White-label architecture via CSS custom properties

Rather than a theme provider with a React context, I used CSS custom properties injected at the <html> level from a server-side config. Each bank partner has a JSON config object (stored in the database, fetched at build time and as an RSC prop) that maps to a set of design tokens:

// lib/theme.ts
export type BrandTokens = {
  colorPrimary: string;
  colorSurface: string;
  fontHeading: string;
  fontBody: string;
  borderRadius: "none" | "sm" | "md" | "lg";
};

export function buildCSSVariables(tokens: BrandTokens): string {
  return `
    --color-primary: ${tokens.colorPrimary};
    --color-surface: ${tokens.colorSurface};
    --font-heading: ${tokens.fontHeading}, system-ui, sans-serif;
    --font-body: ${tokens.fontBody}, system-ui, sans-serif;
    --radius: ${radiusMap[tokens.borderRadius]};
  `.trim();
}

This meant zero JavaScript in the theme switch path — fonts, colours, and radii were all pure CSS. React had no knowledge of the brand; components just used var(--color-primary). Adding a new bank partner was a config record, not a code change.

Citation-aware streaming UI

The backend streamed responses as server-sent events with two event types: delta (token chunk) and citation (a source reference that could be interspersed mid-stream). The naive approach — append tokens to a string and render Markdown — fell apart immediately because citations arrived mid-sentence and had to become interactive footnotes.

I implemented a streaming parser that maintained a tree of TextNode | CitationNode segments:

type StreamSegment =
  | { type: "text"; content: string }
  | { type: "citation"; id: string; source: string; excerpt: string; confidence: number };

Each incoming event either extended the last text node or inserted a new citation node. React rendered from this tree, which meant citation cards could be keyboard-focusable, screen-reader-labelled, and visually styled by confidence level — all while the rest of the response was still typing in.

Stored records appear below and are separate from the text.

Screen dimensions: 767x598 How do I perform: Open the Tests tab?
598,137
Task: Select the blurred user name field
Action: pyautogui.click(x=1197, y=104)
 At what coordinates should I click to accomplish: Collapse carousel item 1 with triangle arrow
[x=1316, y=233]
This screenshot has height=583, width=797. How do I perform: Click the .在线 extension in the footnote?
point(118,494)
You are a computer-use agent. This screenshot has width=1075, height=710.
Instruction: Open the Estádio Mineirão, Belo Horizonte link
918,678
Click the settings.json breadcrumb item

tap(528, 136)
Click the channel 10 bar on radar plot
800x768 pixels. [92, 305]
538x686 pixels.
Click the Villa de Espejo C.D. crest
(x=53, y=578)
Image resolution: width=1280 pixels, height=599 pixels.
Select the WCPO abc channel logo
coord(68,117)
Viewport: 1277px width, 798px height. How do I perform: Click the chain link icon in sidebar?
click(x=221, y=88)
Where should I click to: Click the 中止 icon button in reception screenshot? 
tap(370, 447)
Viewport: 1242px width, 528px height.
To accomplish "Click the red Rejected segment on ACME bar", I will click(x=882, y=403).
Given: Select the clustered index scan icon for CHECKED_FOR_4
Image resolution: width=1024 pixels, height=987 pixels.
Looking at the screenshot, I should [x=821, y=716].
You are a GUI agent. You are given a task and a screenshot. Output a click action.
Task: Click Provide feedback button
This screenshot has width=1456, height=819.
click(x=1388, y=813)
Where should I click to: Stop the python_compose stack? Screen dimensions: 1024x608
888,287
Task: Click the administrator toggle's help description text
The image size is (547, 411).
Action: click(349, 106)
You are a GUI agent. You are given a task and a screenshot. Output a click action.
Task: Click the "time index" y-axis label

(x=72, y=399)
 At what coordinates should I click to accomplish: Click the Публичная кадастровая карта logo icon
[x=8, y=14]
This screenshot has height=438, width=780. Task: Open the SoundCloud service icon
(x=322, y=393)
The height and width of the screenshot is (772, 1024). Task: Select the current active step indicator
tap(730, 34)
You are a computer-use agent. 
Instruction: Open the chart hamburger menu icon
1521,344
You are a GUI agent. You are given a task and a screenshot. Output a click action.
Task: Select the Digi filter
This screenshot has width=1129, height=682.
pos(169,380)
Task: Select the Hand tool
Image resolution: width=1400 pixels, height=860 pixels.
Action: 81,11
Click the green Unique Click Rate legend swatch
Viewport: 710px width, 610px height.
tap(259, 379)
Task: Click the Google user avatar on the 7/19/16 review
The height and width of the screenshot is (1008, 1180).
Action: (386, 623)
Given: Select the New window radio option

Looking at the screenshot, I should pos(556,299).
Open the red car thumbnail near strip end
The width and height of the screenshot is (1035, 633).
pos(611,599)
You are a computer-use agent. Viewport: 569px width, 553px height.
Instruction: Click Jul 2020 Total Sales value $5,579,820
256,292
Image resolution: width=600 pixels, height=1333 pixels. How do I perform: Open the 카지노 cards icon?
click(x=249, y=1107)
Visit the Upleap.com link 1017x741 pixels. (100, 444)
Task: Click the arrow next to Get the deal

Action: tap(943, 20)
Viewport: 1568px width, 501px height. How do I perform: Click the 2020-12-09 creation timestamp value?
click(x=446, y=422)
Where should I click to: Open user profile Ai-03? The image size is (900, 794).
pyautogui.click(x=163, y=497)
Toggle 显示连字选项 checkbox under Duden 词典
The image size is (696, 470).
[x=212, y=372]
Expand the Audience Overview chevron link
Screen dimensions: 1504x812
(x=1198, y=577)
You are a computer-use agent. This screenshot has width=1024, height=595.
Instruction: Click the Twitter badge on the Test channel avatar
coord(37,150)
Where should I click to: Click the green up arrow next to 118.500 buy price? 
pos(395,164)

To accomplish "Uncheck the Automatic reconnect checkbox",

Accessibility under streaming

Screen reader announcements for streaming content are genuinely tricky. A live region that announces every token is unusable; silence until completion defeats the purpose. The solution was a debounced aria-live="polite" region that accumulated tokens and announced in ~500ms chunks — fast enough to feel live, slow enough to be parseable speech. Completed citations got a distinct announcement ("Source added: Picton Enhanced Alpha Fund Factsheet, September 2023").

Zod on the API boundary

Every API response was validated against a Zod schema before it touched state. This caught three separate backend regressions during development that would have produced silent UI errors: a field rename, a date format change, and a nested array that became nullable. Zod's .safeParse() let us show a graceful degradation UI rather than a crash.

Outcome

  • Launched to the first bank partner on schedule, with two more in integration testing at contract end.
  • WCAG 2.1 AA audit passed on first external review (minor colour contrast fix on a secondary button was the only finding).
  • Lighthouse scores: Performance 93, Accessibility 100, Best Practices 100, SEO 92.
  • Zero production incidents related to the UI layer in the first 90 days.
  • The token-based theme system was adopted by the backend team for their admin portal with no modifications.

Stack

React 18, Next.js 13 (App Router), TypeScript, Tailwind CSS, React Query, Zod, OpenAI streaming API, Storybook, Radix UI primitives, Vercel.